_DATA PROVIDED_:
[Start of section]
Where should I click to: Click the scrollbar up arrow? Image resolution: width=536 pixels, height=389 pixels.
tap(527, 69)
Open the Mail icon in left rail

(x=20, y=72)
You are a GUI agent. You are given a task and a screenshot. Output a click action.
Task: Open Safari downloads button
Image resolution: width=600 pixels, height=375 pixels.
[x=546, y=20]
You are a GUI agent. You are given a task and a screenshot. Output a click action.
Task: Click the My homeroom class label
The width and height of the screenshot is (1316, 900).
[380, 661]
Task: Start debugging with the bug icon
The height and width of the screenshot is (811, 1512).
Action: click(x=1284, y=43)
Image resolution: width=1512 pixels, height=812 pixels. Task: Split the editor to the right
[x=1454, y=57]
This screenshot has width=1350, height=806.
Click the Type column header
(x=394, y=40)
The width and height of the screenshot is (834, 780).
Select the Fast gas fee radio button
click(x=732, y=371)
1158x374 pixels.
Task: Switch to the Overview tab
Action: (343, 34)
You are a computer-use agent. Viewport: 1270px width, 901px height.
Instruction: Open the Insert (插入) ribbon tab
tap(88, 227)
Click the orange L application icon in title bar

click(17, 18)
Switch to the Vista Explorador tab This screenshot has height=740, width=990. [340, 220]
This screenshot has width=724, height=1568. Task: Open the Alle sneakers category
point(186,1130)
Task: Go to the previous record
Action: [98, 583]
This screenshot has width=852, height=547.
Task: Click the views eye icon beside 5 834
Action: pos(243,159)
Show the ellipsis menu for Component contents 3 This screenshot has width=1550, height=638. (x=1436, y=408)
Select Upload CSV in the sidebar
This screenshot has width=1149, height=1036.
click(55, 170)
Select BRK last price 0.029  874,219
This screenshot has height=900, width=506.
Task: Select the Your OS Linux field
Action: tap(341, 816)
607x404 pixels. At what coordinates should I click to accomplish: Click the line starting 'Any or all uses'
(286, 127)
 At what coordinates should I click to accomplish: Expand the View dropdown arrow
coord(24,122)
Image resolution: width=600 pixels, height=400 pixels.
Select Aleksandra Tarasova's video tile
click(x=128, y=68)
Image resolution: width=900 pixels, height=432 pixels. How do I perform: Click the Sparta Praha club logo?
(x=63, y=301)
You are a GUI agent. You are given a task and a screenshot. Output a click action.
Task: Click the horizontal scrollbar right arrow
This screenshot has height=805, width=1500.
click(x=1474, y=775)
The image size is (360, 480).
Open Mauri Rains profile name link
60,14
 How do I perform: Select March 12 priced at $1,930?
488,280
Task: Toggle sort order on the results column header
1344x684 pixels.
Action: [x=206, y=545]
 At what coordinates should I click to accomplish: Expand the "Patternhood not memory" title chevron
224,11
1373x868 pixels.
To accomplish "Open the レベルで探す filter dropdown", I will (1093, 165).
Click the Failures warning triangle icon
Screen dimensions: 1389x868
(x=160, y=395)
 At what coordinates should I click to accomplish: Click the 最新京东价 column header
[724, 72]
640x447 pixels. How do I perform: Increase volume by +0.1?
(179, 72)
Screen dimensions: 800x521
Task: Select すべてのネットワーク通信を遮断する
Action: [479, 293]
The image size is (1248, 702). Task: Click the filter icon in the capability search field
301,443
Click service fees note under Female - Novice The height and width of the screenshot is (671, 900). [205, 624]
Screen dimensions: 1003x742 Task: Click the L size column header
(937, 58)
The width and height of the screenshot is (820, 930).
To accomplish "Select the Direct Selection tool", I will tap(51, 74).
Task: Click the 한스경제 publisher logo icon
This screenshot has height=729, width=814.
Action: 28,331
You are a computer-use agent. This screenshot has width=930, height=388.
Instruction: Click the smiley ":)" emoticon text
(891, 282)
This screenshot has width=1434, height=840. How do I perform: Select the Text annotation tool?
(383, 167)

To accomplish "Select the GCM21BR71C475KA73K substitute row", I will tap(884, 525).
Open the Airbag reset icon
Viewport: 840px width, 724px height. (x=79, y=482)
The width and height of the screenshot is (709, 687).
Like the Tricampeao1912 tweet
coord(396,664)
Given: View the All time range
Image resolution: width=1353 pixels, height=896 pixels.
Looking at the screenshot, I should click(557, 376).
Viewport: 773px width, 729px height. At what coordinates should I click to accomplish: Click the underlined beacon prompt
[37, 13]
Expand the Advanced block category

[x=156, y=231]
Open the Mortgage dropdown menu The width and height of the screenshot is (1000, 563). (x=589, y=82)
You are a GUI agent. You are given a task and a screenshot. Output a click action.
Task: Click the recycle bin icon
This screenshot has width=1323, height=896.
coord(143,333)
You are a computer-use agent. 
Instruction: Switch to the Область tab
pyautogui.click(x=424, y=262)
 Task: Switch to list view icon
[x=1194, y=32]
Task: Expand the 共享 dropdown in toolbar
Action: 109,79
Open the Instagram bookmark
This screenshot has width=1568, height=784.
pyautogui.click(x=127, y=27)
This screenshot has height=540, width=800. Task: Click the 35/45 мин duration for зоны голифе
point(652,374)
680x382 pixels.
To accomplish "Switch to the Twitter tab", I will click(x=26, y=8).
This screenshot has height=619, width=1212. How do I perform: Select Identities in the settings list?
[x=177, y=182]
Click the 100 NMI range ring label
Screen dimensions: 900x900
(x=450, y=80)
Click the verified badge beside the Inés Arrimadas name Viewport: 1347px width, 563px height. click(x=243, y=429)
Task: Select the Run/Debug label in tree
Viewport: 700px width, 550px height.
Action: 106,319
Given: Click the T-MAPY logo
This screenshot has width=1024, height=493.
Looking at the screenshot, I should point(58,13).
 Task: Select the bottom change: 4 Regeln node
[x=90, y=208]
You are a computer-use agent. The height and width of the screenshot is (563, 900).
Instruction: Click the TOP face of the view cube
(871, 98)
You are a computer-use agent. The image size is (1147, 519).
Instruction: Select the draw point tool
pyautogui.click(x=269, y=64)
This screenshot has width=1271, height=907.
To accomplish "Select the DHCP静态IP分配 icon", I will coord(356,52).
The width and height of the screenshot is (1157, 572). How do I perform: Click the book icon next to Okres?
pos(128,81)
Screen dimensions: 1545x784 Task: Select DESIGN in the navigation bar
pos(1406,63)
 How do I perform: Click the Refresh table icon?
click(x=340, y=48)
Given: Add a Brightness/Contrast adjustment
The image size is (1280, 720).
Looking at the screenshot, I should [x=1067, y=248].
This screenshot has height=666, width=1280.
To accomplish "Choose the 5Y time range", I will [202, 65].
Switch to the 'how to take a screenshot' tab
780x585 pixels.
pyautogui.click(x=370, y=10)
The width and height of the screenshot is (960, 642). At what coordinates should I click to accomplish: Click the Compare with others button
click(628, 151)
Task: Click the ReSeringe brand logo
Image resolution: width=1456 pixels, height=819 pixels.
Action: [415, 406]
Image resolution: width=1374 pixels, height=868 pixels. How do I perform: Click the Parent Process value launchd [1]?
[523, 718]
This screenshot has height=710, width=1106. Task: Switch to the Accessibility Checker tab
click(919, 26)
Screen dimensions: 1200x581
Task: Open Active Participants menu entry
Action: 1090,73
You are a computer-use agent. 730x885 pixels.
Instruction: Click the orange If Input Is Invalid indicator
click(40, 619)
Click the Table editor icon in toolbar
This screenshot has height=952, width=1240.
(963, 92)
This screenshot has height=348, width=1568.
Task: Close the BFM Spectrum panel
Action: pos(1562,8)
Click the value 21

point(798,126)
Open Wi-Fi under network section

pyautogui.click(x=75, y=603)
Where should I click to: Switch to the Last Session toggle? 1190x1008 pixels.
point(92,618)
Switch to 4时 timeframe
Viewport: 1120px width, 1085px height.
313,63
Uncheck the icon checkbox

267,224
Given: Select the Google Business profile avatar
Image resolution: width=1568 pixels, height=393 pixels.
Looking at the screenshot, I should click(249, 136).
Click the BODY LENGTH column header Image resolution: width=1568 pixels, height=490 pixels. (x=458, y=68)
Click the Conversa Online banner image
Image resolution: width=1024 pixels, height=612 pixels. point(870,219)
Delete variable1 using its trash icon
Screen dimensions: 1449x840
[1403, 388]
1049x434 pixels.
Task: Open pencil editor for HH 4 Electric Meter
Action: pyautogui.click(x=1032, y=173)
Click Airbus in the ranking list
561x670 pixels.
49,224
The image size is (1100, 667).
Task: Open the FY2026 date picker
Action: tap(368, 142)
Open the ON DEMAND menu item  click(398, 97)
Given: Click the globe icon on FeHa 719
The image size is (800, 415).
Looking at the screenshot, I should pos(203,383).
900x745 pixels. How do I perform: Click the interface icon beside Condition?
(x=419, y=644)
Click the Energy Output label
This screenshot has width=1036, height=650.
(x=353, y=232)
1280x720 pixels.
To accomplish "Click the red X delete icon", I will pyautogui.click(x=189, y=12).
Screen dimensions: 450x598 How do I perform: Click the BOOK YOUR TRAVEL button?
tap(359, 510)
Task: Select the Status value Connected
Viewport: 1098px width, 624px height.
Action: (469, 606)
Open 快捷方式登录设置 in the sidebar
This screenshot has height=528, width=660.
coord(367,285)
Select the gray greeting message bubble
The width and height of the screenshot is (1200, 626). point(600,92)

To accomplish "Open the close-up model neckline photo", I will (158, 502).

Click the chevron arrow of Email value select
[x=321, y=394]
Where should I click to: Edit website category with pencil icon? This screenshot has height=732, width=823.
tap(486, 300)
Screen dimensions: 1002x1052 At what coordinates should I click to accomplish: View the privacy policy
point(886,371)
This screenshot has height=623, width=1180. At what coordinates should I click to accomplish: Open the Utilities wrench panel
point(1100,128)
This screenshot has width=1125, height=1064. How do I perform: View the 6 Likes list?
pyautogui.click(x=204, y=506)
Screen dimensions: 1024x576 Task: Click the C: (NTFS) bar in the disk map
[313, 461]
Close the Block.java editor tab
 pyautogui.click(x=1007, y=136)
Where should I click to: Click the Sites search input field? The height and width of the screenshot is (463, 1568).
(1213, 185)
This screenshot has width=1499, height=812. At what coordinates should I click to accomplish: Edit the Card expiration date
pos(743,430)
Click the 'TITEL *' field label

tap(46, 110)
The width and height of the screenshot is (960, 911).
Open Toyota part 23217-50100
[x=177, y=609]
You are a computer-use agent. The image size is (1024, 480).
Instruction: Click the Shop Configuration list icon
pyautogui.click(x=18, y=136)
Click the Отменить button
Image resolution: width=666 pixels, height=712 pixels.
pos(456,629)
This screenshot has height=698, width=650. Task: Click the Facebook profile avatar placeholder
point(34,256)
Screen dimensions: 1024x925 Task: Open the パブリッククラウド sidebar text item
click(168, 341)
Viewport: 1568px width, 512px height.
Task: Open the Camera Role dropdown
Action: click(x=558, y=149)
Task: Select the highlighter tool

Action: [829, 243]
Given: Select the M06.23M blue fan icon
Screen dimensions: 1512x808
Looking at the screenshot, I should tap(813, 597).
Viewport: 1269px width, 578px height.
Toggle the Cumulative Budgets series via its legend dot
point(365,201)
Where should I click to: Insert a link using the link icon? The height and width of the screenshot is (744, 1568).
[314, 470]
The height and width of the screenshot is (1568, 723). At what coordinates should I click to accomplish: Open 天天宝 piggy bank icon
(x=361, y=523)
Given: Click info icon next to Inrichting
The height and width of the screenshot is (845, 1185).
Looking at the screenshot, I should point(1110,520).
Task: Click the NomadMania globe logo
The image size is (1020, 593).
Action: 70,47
[End of section]
_TASK_:
Count up the lines in the entries that hold "globe", and respond with that count and no other text.

_COMPLETED TASK_:
2